— Start of Text excerpt —
Thursday, July 17, 2008

toilet seats while on travel, or, my adventures in hovering




If you're headed to BLOGHERNOT '08, hitting the highway headed for the Women's Colony, I know you're amped up on Starbucks and dietCoke. Most of BLOGHERNOTS ain't flying the private jet, if ya know what I mean -- bathroom in the back with an attendant to freshen the soap. So, once you round up your local Doogs and fire up the minivan, it's not gonna be too long 'till you're gonna have to pee. Please remember what your mama taught you in the rest stop outside of Des Moines: maintain your standards and keep a safe distance between your lady privates and those nasty public bathrooms you're bound to encounter along the way.

Step One.
Find a place that looks respectable and decent.
But, don't overlook the possibility that a biker bar may be a good place to pee. That joint serving up a good burger might just have that clean potty you're looking for. And, the state sanctioned rest area off the side of the road that looks really busy? Could it be a pit toilet. PIT. Toilet? Ewwwww.




Step Two
Do not mistakenly enter the men's room. OUR room will have one of the following words printed prominently on, next to, or above the door: Women. Girls. Gals. Ladies. Cowgirls. Senoritas. Frauleins. Bitch on the Back. The International Symbol for Female.


If you have found yourself in the men's room, you might see something like this:




Note that the floor at the base of the toilet is being eaten away by all the mistakes those men have been making. You know, the kind of mistake your 4-year old makes because he can't aim his teeny tiny John Thomas? Eh yup. Same problem when you're 25, and you just slugged down your 6th shot of Jagermeister in 30 minutes.




Unlike women, apparently men need primers on how to complete the reason they came in here in the first place. Again, and I cannot stress this enough, if you see something like this when you enter a public facility, you are in the WRONG ROOM. Get out. NOW.





Here's the Cowgirl's room at the biker bar I chose for our illustration. See how clean it is? It is very, very clean. Not decorated in an uber-Kohler decor (let's not get all House Beautiful about where we're gonna pee now, okay?), but it is clean clean clean. And, because it was so clean clean clean, I asked, and this biker bar is owned by a woman, and she keeps it the way the sisterhood wants it. Cuh-leen. Yea women who own biker bars!




Step Three
Upon entering the stall (and, by the way, STALL? Ug. Have you ever happened upon one of those very European not-really-a-stall where the walls go from the floor to the ceiling and have a proper closing door with a deadbolt and not just a piece of Formica hanging from a rickety hinge with just a slide latch keeping your dainties to yourself? Can I hear an AMEN on getting a law passed about this???), take inventory.
— End of Text excerpt —
— Start of Dataset rows —
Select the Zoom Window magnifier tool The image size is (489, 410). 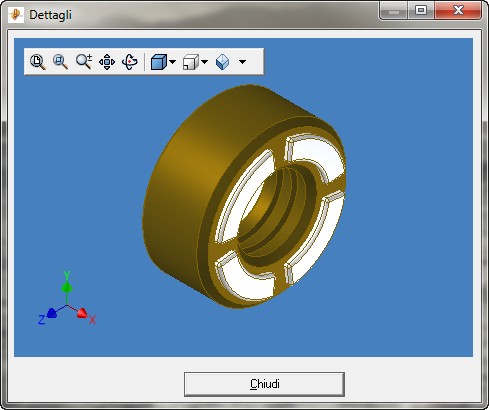60,62
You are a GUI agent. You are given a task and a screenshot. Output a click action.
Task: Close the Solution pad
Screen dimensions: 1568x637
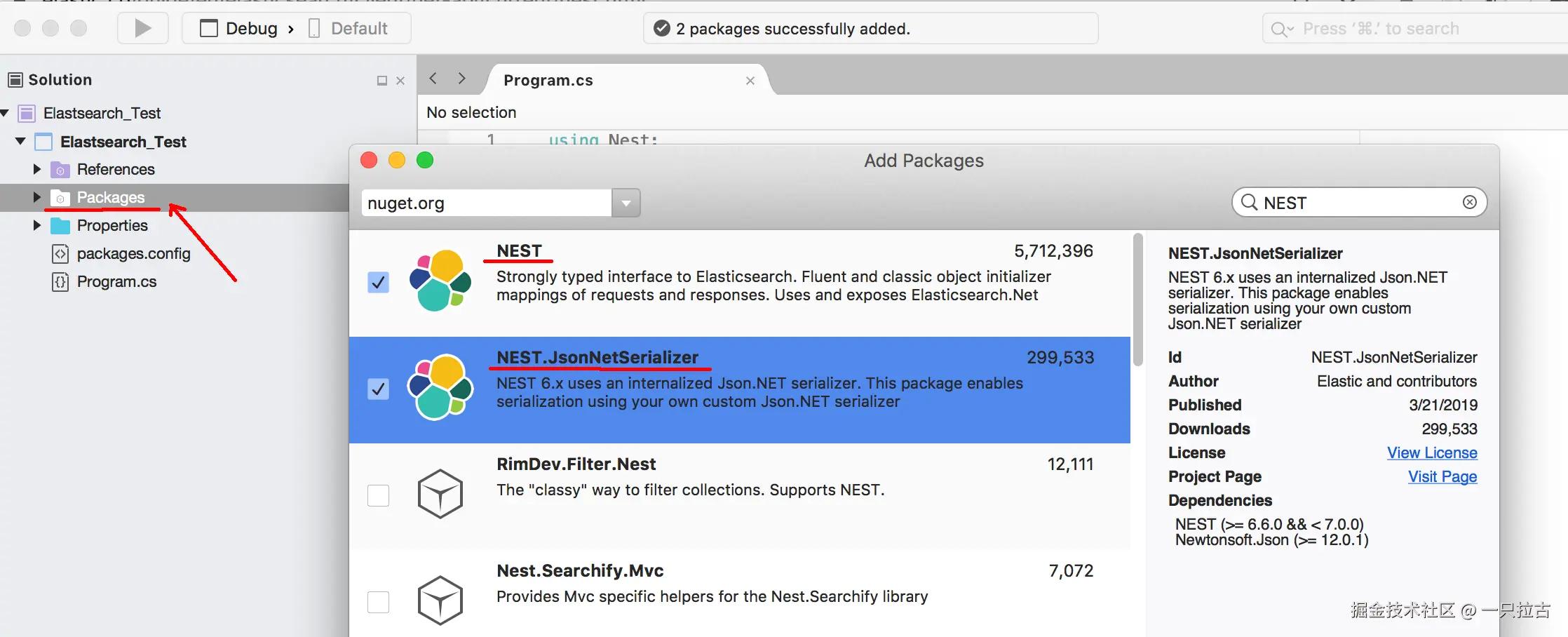coord(400,81)
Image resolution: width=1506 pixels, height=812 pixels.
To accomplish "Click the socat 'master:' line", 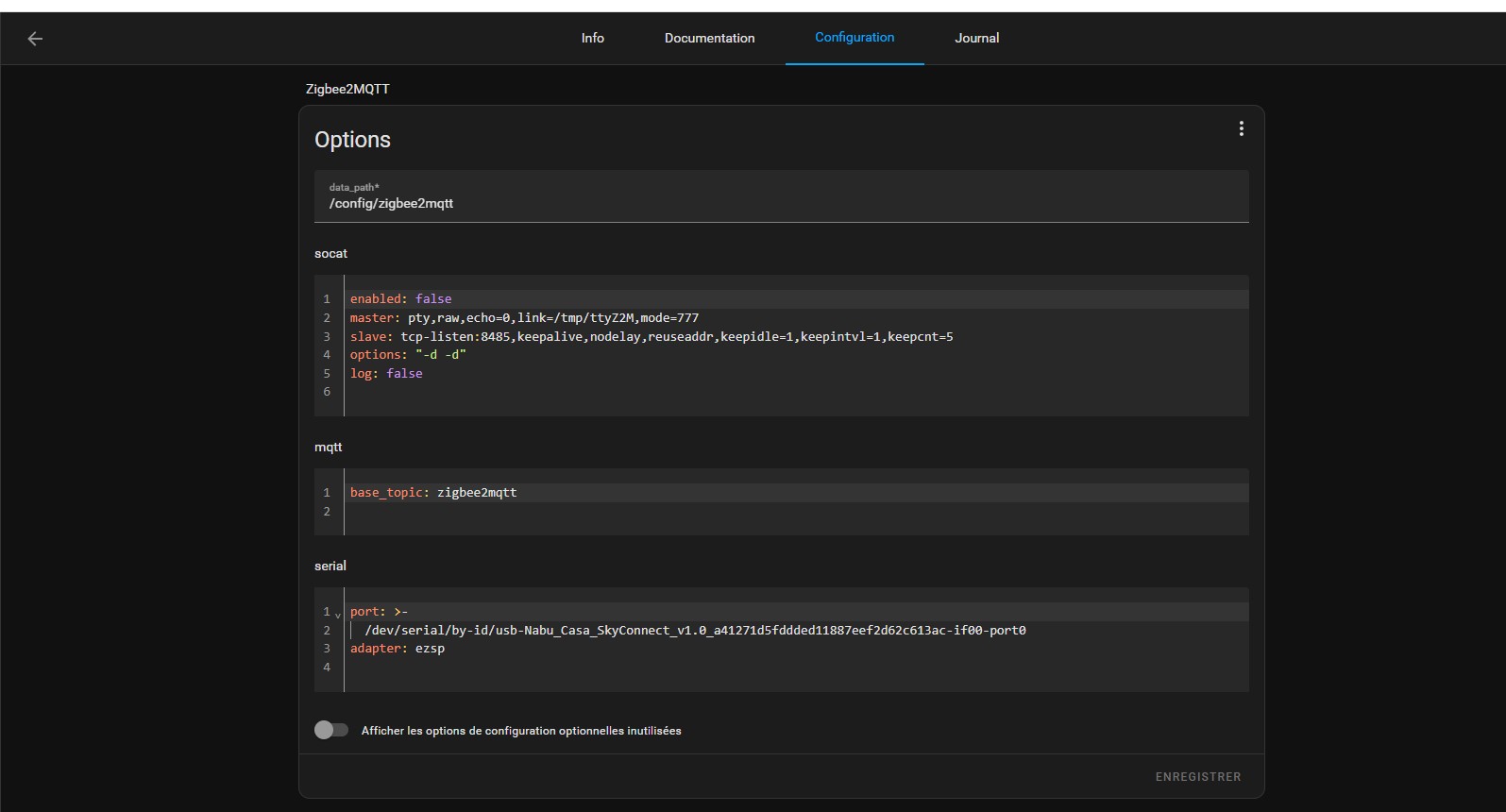I will click(524, 317).
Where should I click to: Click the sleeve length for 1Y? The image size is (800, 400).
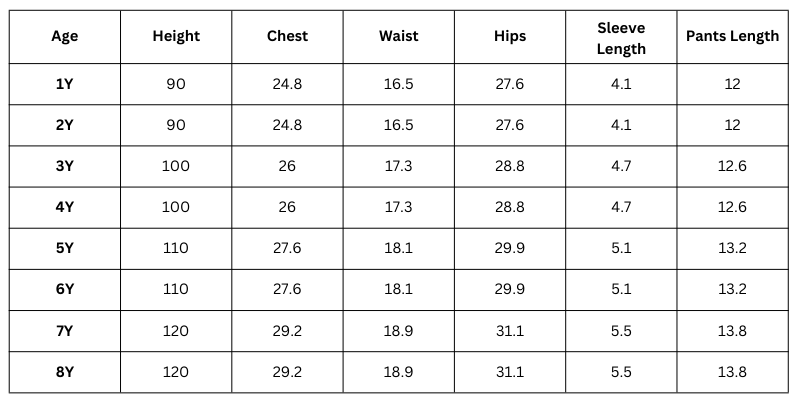621,84
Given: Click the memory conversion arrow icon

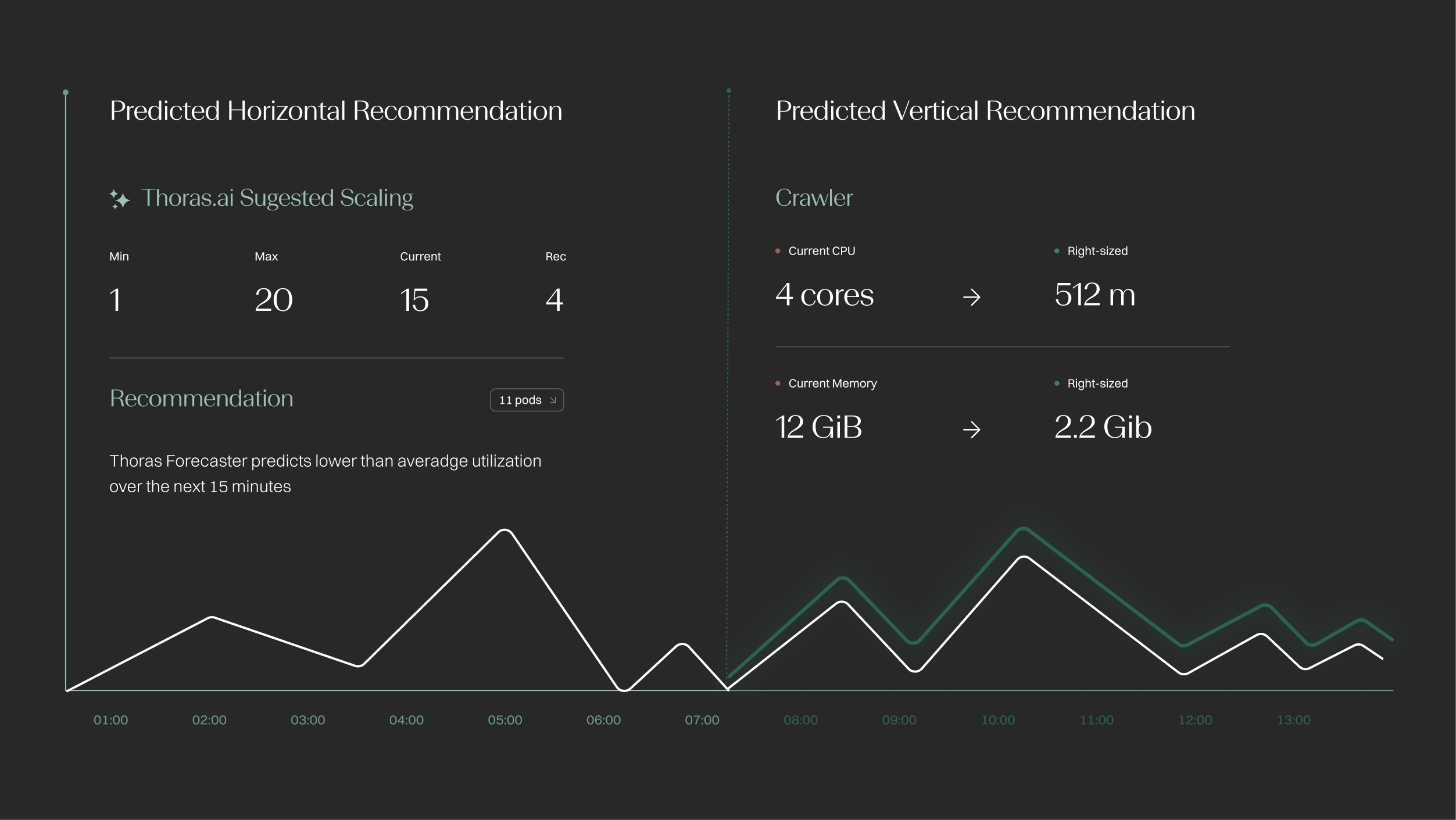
— End of Dataset rows —
Your tasks:
a) Repeat word for word the passage of the blog post on public restrooms from "If you have" to "in 30 minutes.".
b) In the blog post on public restrooms, who owns the biker bar whose restroom is used as the illustration?

Task-by-task answers:
a)
If you have found yourself in the men's room, you might see something like this:




Note that the floor at the base of the toilet is being eaten away by all the mistakes those men have been making. You know, the kind of mistake your 4-year old makes because he can't aim his teeny tiny John Thomas? Eh yup. Same problem when you're 25, and you just slugged down your 6th shot of Jagermeister in 30 minutes.

b) A woman owns it.